Stored data entries:
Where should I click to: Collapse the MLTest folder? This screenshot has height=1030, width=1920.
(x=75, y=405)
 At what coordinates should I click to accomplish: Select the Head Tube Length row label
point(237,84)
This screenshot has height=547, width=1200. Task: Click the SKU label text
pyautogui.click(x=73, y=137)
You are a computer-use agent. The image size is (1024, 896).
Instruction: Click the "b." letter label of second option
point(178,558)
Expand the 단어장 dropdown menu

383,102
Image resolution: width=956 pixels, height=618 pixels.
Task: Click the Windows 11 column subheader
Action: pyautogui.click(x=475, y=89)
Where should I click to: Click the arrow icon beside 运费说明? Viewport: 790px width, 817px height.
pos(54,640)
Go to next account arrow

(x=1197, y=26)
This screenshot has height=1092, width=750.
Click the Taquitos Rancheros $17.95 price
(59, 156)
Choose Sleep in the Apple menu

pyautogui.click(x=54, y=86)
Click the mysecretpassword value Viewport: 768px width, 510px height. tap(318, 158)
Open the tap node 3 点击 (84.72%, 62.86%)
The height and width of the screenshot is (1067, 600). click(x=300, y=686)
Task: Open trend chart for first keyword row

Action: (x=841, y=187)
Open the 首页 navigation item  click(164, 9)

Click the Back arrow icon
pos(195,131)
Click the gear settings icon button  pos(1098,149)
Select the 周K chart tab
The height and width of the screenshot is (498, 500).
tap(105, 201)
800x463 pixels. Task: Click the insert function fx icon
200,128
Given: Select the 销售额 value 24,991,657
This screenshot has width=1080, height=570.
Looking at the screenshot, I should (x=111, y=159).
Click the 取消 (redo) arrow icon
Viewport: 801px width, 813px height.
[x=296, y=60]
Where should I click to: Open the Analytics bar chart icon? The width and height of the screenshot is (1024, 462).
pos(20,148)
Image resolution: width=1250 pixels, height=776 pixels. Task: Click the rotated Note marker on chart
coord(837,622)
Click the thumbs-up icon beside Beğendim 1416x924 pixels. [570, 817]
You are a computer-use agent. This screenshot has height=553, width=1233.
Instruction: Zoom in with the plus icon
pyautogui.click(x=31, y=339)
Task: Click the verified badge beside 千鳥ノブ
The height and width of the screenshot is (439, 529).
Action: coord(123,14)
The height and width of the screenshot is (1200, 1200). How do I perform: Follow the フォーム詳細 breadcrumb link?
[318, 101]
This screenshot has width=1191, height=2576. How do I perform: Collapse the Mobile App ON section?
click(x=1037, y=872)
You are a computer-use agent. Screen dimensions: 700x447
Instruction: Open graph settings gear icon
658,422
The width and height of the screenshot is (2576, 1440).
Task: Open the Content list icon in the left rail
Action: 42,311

**TASK TO CARRY OUT**
Each entry above is to be copied out exactly as written.

**YOUR RESPONSE**
Where should I click to: Collapse the MLTest folder? This screenshot has height=1030, width=1920.
(x=75, y=405)
 At what coordinates should I click to accomplish: Select the Head Tube Length row label
point(237,84)
This screenshot has height=547, width=1200. Task: Click the SKU label text
pyautogui.click(x=73, y=137)
You are a computer-use agent. The image size is (1024, 896).
Instruction: Click the "b." letter label of second option
point(178,558)
Expand the 단어장 dropdown menu

383,102
Image resolution: width=956 pixels, height=618 pixels.
Task: Click the Windows 11 column subheader
Action: pyautogui.click(x=475, y=89)
Where should I click to: Click the arrow icon beside 运费说明? Viewport: 790px width, 817px height.
pos(54,640)
Go to next account arrow

(x=1197, y=26)
This screenshot has height=1092, width=750.
Click the Taquitos Rancheros $17.95 price
(59, 156)
Choose Sleep in the Apple menu

pyautogui.click(x=54, y=86)
Click the mysecretpassword value Viewport: 768px width, 510px height. tap(318, 158)
Open the tap node 3 点击 (84.72%, 62.86%)
The height and width of the screenshot is (1067, 600). click(x=300, y=686)
Task: Open trend chart for first keyword row

Action: (x=841, y=187)
Open the 首页 navigation item  click(164, 9)

Click the Back arrow icon
pos(195,131)
Click the gear settings icon button  pos(1098,149)
Select the 周K chart tab
The height and width of the screenshot is (498, 500).
tap(105, 201)
800x463 pixels. Task: Click the insert function fx icon
200,128
Given: Select the 销售额 value 24,991,657
This screenshot has width=1080, height=570.
Looking at the screenshot, I should (x=111, y=159).
Click the 取消 (redo) arrow icon
Viewport: 801px width, 813px height.
[x=296, y=60]
Where should I click to: Open the Analytics bar chart icon? The width and height of the screenshot is (1024, 462).
pos(20,148)
Image resolution: width=1250 pixels, height=776 pixels. Task: Click the rotated Note marker on chart
coord(837,622)
Click the thumbs-up icon beside Beğendim 1416x924 pixels. [570, 817]
You are a computer-use agent. This screenshot has height=553, width=1233.
Instruction: Zoom in with the plus icon
pyautogui.click(x=31, y=339)
Task: Click the verified badge beside 千鳥ノブ
The height and width of the screenshot is (439, 529).
Action: coord(123,14)
The height and width of the screenshot is (1200, 1200). How do I perform: Follow the フォーム詳細 breadcrumb link?
[318, 101]
This screenshot has width=1191, height=2576. How do I perform: Collapse the Mobile App ON section?
click(x=1037, y=872)
You are a computer-use agent. Screen dimensions: 700x447
Instruction: Open graph settings gear icon
658,422
The width and height of the screenshot is (2576, 1440).
Task: Open the Content list icon in the left rail
Action: 42,311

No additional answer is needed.